Last summer and fall, we forecast '07 real growth of E&S manufacturers' sales of 1.9%. This compares with our estimate of 2.3% real growth in '06. Nominal growth is slated much higher, at 5.6%, as continuing strong increases in the price of 300 series stainless steels and other core materials drive manufacturers to raise prices aggressively. (Hard data on list price increases through April 1 are expected from AutoQuotes in the next few weeks.) The forecasts are prepared by our sister print publication Foodservice Equipment Reports and John Mudowney, principal at Clarity Marketing, Tipp City, Ohio.
At this juncture, given the data we reviewed two weeks ago and subsequent information, we see no reason to revise the forecast.
While commercial U.S. operators are worried, with good reason, about the potential impact of this year's run-up in gasoline prices, in fact there has not been a dramatic downturn in sales or traffic. As Joe Pawlak, v.p. at Technomic Inc. told FER Fortnightly in mid-May, "I don't think we are seeing as much of a slump in the overall foodservice situation due to higher gasoline prices this year as we have in the past. It appears that consumers are used to the drill and have adjusted their spending to absorb the higher gas prices AND continue to purchase food away from home. This situation will obviously change if/when we hit a certain threshold on gas prices ($4/gallon?), which will be new territory, and/or if gas levels off for a long period of time at the $3.25/gallon rate. All bets will be off at that point."
And, as far as we can see from first quarter E&S public company numbers and the Manufacturers Agents Association for the Food Service Industry's MAFSI Business Barometer, operator E&S purchasing patterns have not changed much. Final public company numbers in the first quarter had blended revenues growing 8% nominal. And the MAFSI index, while showing slower growth than during '06, was on trend in the first quarter.

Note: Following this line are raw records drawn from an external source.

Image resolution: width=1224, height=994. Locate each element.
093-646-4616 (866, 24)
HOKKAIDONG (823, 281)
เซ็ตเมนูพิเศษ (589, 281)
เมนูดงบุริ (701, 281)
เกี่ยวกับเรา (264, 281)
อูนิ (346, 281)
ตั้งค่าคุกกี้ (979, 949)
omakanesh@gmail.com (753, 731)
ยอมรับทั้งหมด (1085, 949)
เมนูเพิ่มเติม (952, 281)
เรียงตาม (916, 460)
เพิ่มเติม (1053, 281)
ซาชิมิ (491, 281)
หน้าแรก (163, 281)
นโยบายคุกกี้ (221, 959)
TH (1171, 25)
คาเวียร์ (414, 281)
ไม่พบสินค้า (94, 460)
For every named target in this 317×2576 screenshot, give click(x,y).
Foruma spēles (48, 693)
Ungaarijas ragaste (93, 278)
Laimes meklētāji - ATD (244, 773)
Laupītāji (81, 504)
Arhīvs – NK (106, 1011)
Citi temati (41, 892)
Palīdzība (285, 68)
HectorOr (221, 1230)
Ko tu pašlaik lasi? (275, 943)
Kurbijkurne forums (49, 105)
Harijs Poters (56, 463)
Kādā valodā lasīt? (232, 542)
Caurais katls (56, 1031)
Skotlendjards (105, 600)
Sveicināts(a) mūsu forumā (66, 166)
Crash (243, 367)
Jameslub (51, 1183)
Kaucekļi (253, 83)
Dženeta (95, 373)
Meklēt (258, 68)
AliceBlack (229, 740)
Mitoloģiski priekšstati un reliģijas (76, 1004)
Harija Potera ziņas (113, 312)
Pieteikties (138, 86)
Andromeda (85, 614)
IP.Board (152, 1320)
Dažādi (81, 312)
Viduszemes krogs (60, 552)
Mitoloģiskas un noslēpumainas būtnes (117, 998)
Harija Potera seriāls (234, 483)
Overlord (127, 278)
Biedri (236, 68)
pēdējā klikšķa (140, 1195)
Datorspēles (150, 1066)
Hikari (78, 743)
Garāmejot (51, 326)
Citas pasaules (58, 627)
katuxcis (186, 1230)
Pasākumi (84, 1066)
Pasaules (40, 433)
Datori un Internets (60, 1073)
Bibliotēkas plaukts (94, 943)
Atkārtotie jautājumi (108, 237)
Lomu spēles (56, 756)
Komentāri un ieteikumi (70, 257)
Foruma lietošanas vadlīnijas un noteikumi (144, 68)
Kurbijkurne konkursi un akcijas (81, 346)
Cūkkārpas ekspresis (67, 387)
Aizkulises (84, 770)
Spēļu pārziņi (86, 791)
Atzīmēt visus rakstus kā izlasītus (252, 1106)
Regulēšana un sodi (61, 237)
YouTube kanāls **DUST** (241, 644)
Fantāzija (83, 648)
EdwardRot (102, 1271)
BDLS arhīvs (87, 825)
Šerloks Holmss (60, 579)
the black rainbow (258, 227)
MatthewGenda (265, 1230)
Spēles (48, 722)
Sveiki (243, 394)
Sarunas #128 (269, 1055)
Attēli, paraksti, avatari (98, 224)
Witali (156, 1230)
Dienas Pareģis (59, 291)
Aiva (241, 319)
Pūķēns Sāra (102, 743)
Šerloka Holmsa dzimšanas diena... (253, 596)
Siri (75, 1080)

We expect chains to be the leading indicator of any pronounced change. But from all appearances, the other two key segments of the E&S market, dealer-based street sales and the institutional spec market, remain healthy. The planned capital expenditure component of the National Restaurant Association's Restaurant Performance Index held up better in the April survey (see story below) than any of the seven other components and remains higher than it was late last year. Meanwhile, strong growth in Asia and Europe, including aggressive new-unit expansion, is adding very positive growth impetus to a number of internationally active QSR and hotel chains, and consequently to the American manufacturers that supply their kitchen equipment and supplies.
So again, steady as she goes for moderate E&S market growth this year.